2022 wildfire in Arizona, USA

The Tunnel Fire was a wildfire that burned in Coconino National Forest and Sunset Crater Volcano National Monument, the Black Bill Park neighborhood north of the city of Flagstaff, Arizona in the United States, and along U.S. Route 89. The fire was named after a tunnel landmark on Waterline Road, near where it ignited on Sunday, April 17, 2022. On June 3, 2022, the wildfire was declared 100% contained by the Arizona Emergency Information Network (AZEIN). It had burned 26,532 acres (10,737 ha) and had destroyed 30 homes. No fatalities or injuries were reported.

== Cause ==
While the cause of the fire is unknown, officials have deemed it unlikely the fire was lightning-caused. The fire was first reported on the afternoon of April 17, 2022 near the outskirts of Flagstaff.

== Development ==

=== April ===
The fire was first reported on April 17, 2022, at approximately 4:22 p.m. MST. The cause of the fire is currently unknown. AZIEN said that, while an investigation found a "specific origin area and excluded many cause determinations", the exact cause was still unknown.
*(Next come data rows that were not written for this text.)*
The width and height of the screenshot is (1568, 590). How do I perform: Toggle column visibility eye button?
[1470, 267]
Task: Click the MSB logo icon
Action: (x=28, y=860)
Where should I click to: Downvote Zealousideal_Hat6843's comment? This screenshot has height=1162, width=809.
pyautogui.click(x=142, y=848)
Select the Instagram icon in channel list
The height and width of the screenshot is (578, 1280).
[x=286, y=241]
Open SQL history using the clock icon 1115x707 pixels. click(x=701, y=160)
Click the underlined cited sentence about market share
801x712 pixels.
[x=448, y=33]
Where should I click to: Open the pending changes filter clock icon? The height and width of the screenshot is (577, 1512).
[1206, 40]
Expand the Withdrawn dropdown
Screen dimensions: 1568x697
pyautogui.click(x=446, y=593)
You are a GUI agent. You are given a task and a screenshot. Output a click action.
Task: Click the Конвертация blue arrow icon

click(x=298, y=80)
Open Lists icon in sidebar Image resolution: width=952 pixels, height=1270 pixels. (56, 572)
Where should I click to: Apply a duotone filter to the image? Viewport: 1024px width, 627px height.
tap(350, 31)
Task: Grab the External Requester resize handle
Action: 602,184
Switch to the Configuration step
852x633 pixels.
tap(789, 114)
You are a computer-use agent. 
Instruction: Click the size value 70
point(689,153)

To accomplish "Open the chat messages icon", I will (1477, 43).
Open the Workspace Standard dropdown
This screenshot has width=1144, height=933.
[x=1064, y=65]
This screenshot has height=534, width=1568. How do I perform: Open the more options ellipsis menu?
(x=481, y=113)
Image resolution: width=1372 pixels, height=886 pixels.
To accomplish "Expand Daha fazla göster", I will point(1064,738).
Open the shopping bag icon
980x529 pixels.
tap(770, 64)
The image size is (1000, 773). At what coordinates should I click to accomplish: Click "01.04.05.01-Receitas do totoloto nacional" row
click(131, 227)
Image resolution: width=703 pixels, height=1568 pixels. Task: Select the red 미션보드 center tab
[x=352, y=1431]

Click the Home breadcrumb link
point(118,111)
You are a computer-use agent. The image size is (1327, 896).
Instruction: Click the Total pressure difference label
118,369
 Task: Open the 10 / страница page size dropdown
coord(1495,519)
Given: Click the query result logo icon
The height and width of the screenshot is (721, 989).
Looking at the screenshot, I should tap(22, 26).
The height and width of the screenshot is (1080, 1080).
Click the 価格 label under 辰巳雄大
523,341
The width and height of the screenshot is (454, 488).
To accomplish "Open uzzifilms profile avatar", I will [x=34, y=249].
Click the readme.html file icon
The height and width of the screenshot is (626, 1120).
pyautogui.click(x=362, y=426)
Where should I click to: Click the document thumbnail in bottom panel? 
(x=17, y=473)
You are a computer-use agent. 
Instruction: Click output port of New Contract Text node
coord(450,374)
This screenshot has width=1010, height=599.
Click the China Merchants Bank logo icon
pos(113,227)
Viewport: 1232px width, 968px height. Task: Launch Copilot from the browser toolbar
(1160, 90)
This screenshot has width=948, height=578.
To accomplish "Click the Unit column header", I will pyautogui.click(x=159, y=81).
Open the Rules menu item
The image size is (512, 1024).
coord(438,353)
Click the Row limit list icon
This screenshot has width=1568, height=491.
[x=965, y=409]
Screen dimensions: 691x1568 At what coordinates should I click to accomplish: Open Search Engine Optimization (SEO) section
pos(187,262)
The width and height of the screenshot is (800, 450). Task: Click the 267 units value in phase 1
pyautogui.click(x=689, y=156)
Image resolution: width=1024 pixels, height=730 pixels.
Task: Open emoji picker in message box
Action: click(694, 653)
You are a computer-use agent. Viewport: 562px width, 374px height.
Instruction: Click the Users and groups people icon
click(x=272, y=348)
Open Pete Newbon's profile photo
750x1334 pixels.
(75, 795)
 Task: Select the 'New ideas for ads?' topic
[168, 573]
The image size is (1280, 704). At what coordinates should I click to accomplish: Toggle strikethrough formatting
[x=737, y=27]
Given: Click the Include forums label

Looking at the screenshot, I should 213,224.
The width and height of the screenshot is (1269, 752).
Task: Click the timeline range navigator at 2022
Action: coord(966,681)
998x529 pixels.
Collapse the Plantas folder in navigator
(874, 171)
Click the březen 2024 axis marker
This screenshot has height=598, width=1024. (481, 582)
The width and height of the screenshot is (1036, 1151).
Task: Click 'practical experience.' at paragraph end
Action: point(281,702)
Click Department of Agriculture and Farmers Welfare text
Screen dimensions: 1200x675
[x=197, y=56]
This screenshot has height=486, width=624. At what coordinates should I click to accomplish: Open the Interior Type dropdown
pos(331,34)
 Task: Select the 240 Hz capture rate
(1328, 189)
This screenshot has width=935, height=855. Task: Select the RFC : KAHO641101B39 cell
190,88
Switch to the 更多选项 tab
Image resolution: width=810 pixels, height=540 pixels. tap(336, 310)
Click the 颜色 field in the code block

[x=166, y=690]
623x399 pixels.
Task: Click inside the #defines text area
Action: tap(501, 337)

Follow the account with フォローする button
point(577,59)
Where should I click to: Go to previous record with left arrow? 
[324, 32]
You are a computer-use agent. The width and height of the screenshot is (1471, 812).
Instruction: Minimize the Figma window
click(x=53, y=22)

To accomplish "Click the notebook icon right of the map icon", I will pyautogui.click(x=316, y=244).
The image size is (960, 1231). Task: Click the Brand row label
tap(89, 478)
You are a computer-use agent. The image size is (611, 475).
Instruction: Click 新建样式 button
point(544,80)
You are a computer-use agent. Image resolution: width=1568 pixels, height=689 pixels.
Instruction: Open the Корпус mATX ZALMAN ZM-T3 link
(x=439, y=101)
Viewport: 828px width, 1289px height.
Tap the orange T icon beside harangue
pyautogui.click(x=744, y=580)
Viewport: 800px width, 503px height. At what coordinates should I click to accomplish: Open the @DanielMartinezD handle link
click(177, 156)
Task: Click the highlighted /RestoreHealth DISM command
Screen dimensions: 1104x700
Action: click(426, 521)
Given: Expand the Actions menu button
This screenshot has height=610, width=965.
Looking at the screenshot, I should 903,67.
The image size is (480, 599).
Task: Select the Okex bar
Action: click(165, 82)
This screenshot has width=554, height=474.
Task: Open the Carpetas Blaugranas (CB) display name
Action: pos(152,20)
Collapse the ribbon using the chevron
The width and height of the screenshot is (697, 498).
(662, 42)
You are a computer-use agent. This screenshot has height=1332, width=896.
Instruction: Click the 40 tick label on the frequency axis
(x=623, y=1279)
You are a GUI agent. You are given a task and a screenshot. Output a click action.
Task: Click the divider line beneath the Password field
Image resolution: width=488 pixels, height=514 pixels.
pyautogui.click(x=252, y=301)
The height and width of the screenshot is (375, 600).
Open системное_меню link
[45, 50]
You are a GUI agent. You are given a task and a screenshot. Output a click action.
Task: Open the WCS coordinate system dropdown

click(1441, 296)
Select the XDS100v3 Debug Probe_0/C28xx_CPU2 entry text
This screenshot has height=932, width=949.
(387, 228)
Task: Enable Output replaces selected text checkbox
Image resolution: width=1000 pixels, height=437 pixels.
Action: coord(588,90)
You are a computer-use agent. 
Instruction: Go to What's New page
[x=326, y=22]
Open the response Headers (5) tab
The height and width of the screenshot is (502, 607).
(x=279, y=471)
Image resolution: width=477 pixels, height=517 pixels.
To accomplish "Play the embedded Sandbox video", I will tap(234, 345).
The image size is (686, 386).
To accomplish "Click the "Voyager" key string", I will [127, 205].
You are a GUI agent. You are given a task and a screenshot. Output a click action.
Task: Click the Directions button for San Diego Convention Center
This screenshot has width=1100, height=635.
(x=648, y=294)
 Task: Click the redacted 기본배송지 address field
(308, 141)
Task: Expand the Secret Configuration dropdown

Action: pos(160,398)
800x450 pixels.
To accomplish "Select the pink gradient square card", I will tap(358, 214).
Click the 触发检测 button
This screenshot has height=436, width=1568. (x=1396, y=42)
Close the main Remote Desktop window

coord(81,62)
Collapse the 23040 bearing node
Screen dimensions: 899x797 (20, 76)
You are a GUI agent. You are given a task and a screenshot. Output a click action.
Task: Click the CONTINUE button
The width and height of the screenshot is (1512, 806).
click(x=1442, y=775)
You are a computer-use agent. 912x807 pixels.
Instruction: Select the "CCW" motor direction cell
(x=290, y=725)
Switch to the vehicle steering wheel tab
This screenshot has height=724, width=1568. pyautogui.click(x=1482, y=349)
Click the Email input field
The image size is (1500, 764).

On April 22, scattered rain and even snow showers were falling on the fire. This helped to douse dry vegetation, but strong winds dried the vegetation out soon after. There were still two spot fires inside the perimeter. Large fallen trees from the Schultz Fire kept one pocket burning at 500 acre. Another isolated pocket burned near Strawberry Crater Wilderness Area, but it moved into flatter terrain with less fuels.

== Containment ==
The fire reached 100% containment on June 1.

== Impact ==
=== Structure ===
The fire destroyed 30 residential structures and 24 outbuildings. An estimated 109 properties were impacted.

=== Closures and evacuations ===

U.S. Route 89 was closed between mileposts 423 and 445 because of the wildfire.

Coconino National Forest issued a forest closure for areas affected by the Tunnel Fire. The fire burned Sunset Crater Volcano National Monument, and culturally important items were relocated.

An estimated 2,068 people lived in the evacuation area near Flagstaff.